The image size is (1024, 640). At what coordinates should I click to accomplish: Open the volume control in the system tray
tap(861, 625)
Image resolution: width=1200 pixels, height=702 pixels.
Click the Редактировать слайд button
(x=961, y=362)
--
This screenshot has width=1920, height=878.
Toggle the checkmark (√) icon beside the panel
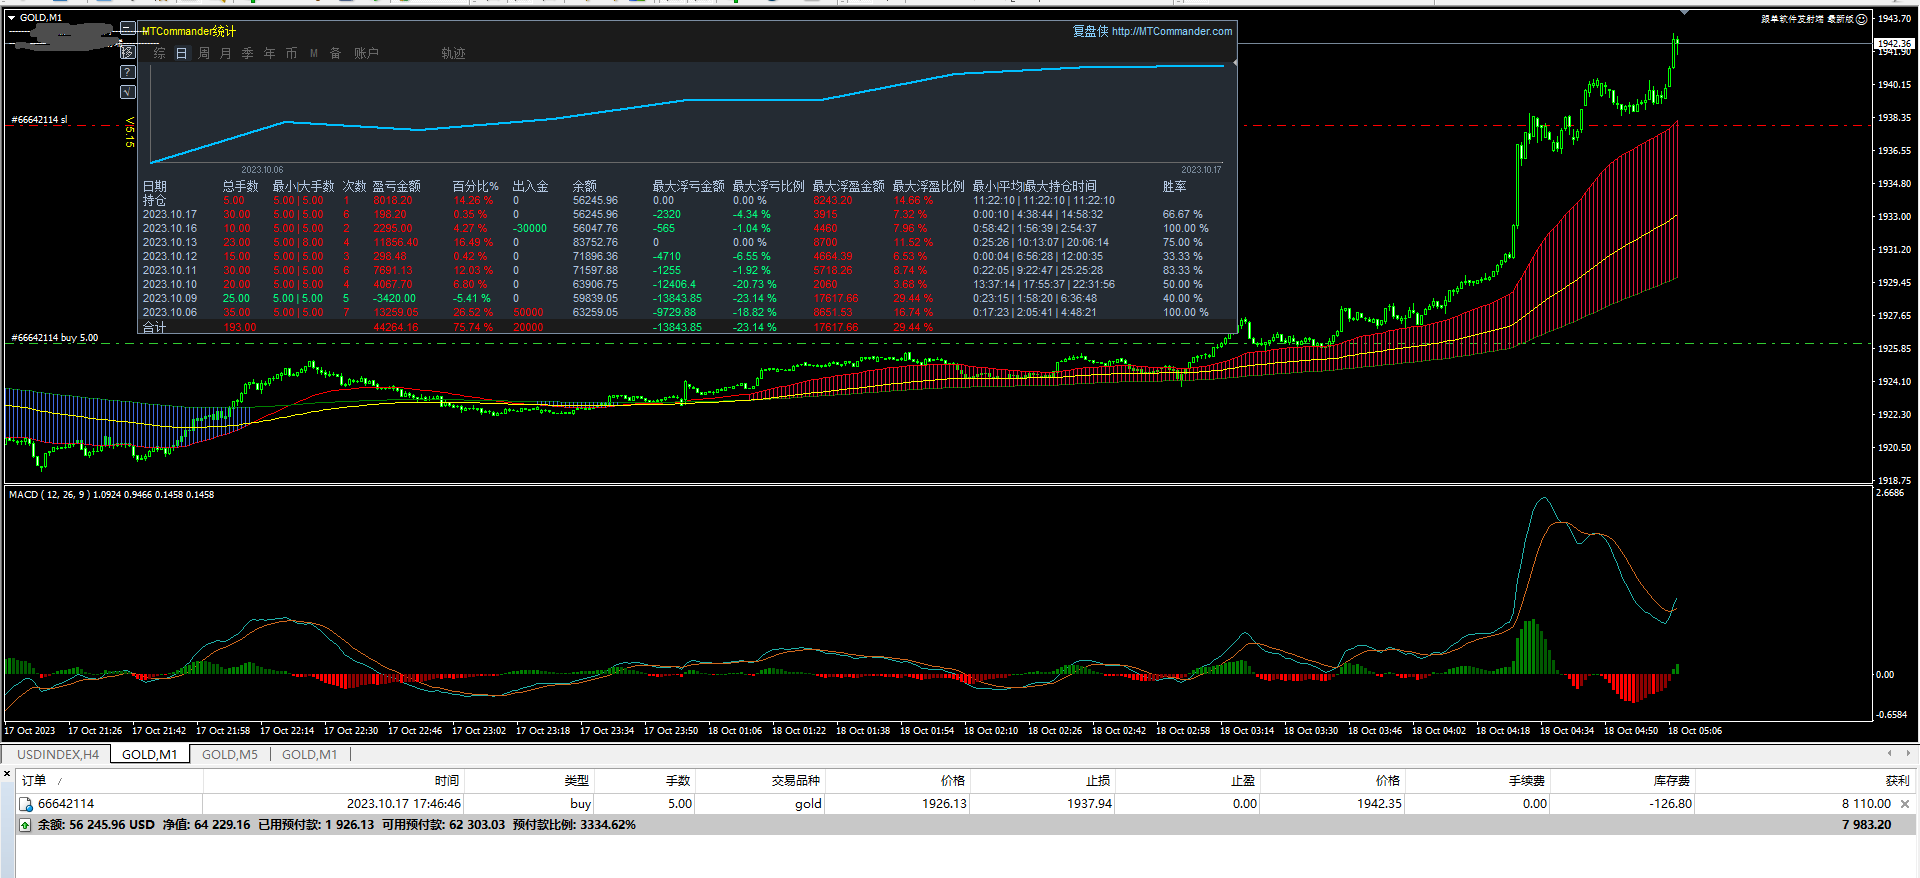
* * *
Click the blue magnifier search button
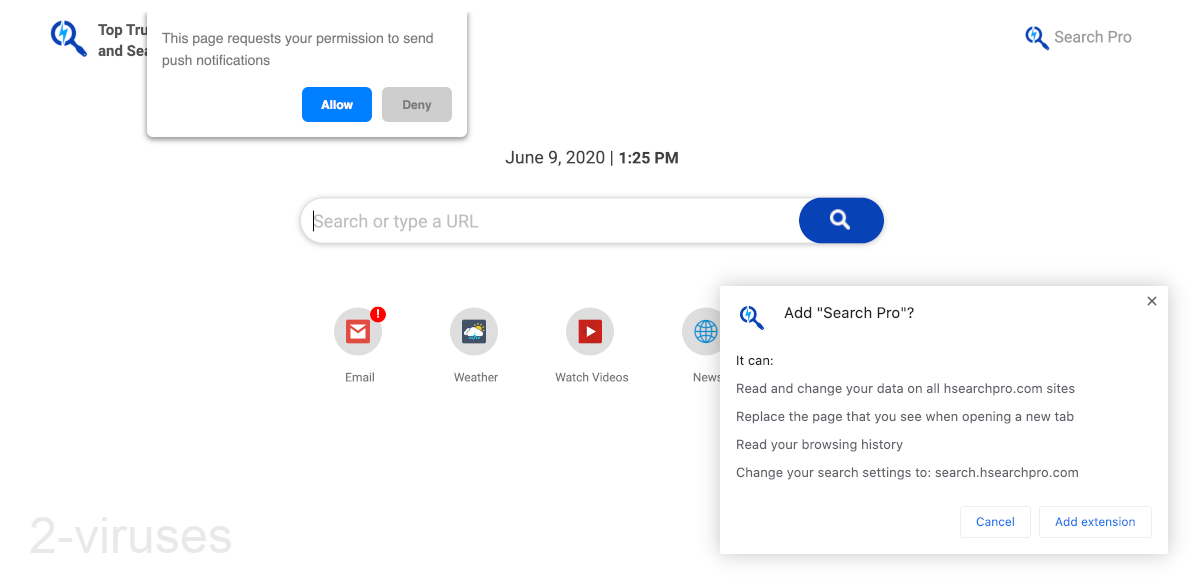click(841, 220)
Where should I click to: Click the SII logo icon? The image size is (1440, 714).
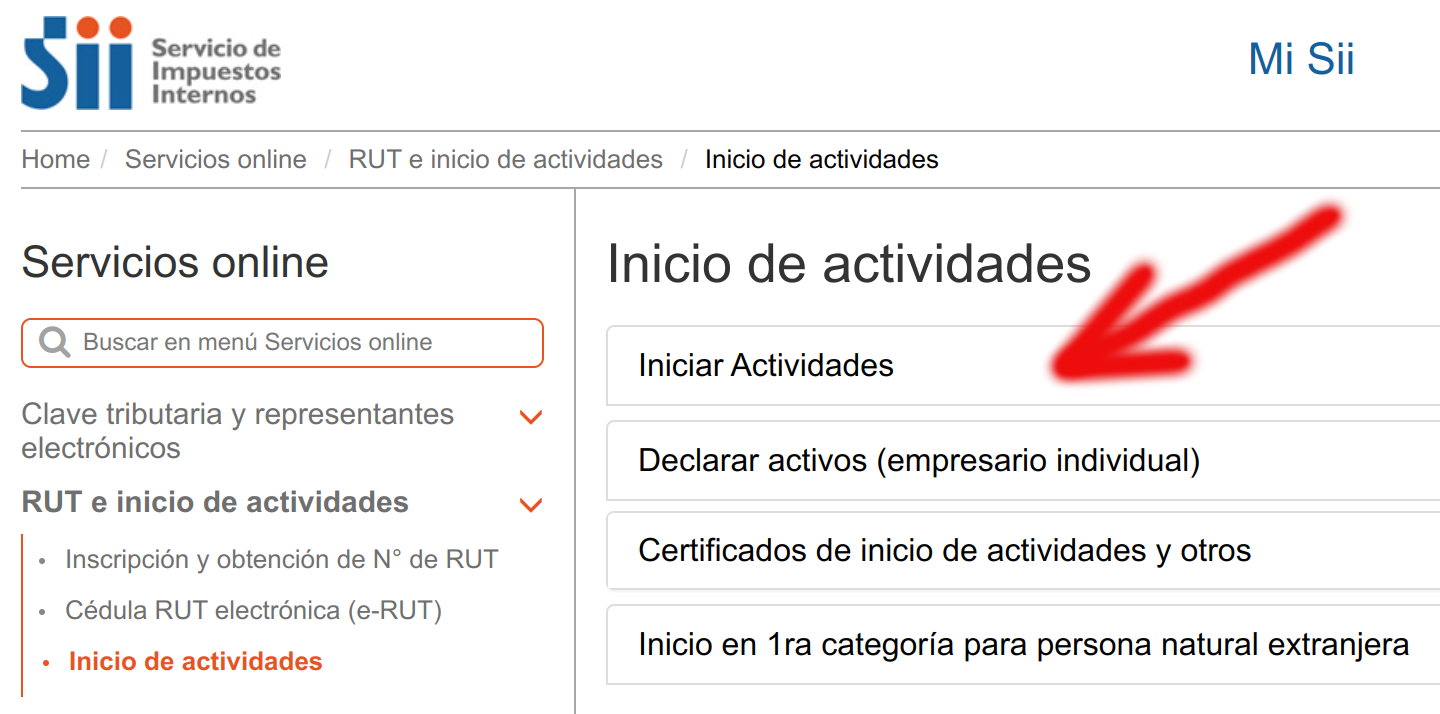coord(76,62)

* _GOAL OF THE EXERCISE_: Using the material, show each line where the string "width" can be found.

* _WRITTEN RESPONSE_:
Image resolution: width=1200 pixels, height=702 pixels.
This screenshot has width=1920, height=878.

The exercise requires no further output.